Authors: Paul Trynka
David Bowie had been commendably just in his dealings with Jim back in the Berlin era, careful to point out that they were equals and avoid any patronising implications that he had rescued his friend. And although David’s recording of ‘China Girl’ brought huge financial benefits for Jim, the song was undoubtedly included on
Let’s Dance
because of its obvious commercial potential. Yet it’s hard to see the recording of ‘Neighborhood Threat’ and ‘Don’t Look Down’, both fine but hardly commercial songs, as anything other than an act of charity, an impression deepened by Padgham’s memories of David, during the quieter moments in Morin Heights, proudly telling him, ‘You know, I rescued Iggy.’ Padgham was treated to a long yarn depicting Iggy’s craziness, as David described how Iggy’s tour of Australia and New Zealand was cancelled because of legal threats from a woman in the audience whom Iggy had accidentally injured, kicking her in the chin and in the process making her bite off a chunk of her tongue. (The story, says then road manager Henry McGroggan, was apocryphal.) The implication seemed to be that Iggy was every bit as unreliable as his public image suggested, although it’s possible that this was behaviour as much to be admired as sniggered over. Certainly, if Bowie thought of this period as one characterised by his own largesse, rather than a partnership of equals, there was some truth in it: despite its generally insipid quality,
Tonight
became Bowie’s fastest-selling album to date, reaching platinum status in just six weeks and promising Jim a substantial income over the following year. In the mid-1980s, mechanical royalties on a full-price album were approximately 5 cents per track, per copy sold, which would mean earnings of over $100,000 from those six weeks alone; that sum would probably have been equalled by air-play royalties over the same period.
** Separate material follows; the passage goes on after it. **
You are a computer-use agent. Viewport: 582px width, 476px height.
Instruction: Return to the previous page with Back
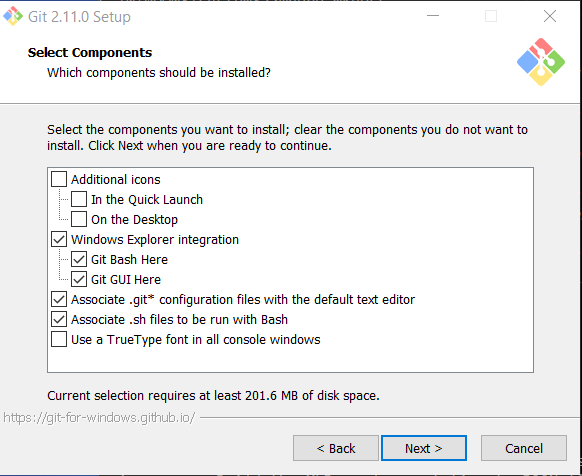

That autumn, Iggy’s new-found celebrity as collaborator with Bowie on the latter’s glossiest, blandest album to date led to him being featured in
People
magazine, with colour photos that depicted the Godfather of Punk shopping for fabrics with Suchi in Manhattan, or vacuuming in his new, top-floor Greenwich Village apartment. There was something touching about seeing Iggy and Suchi as a celebrity couple, as well as the notion of this alien, who’d fallen to earth from Planet Rock, becoming gradually familiar with everyday traditions. ‘My hand still shakes when I make out a cheque,’ he told writer David Fricke, ‘or my eyes get fussy and I can’t see. It’s because a cheque always was something that was used by people I didn’t like.’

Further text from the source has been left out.